I updated the potentially canonical list of real estate weblogs yesterday for the first time since June. One of the benefits of delay is that I get to see who didn’t make it in the long run, saving me some work. Hope is easy. Weblogging is hard.
In any case, I added a form to the page to make it simpler (and, one may hope, quicker) to add, change or remove entries from the list.
Here are two ideas that occurred to me while I was sifting through 3,000 un-dealt-with emails (of all sorts, not just real estate weblogs):
- Naming your weblog with an image instead of CSS-styled text is probably a bad idea. We’re guilty of this at DistinctivePhoenix.com, but it’s something I’ll fix the next time I go after that weblog in a big way.

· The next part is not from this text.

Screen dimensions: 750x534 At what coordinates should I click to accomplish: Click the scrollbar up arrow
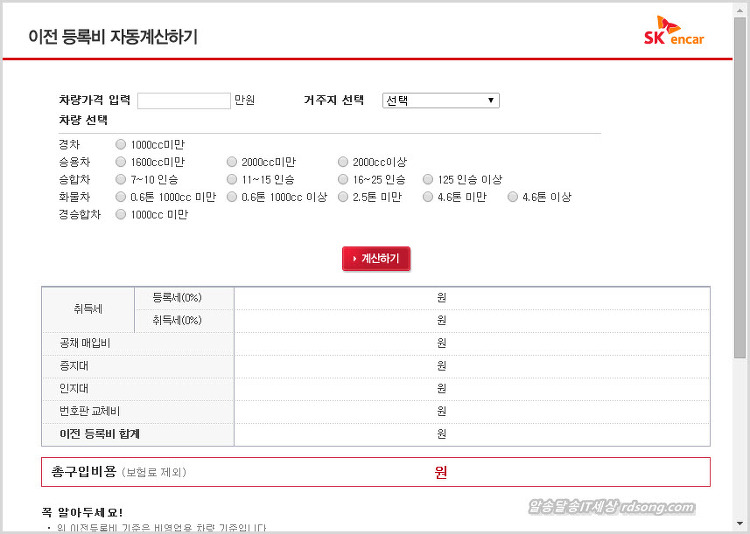740,8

- Naming your weblog with your most potentially-valuable keyword is probably a very good idea. Here we’re entirely off the reservation. With the exception of RealEstateWeblogging101.com, nothing I’ve ever done is right. But the value of having your most valuable keyword as your URL is so rich that it might be worth your while, if you don’t already have a lot of traction, to consider starting over with a new domain name.
RealEstateWeblogging101.com is a complete category-killer, and Dave Smith is studying it extensively. It’s interesting to Dave because it’s built entirely in WordPress “Pages,” with almost no ordinary weblog message content.
The name of that weblog is an image, also, not styled text, but, of course, the title of each post and the name of the weblog are encoded in the title tag of each page. There’s something else we’re doing on all of those pages: The title of each weblog post or WordPress “Page” is shown twice, once as the heading of the content and once on the “blackboard” at the top of the page. I don’t know if that is making a huge difference with Google, but it doesn’t seem to be hurting anything.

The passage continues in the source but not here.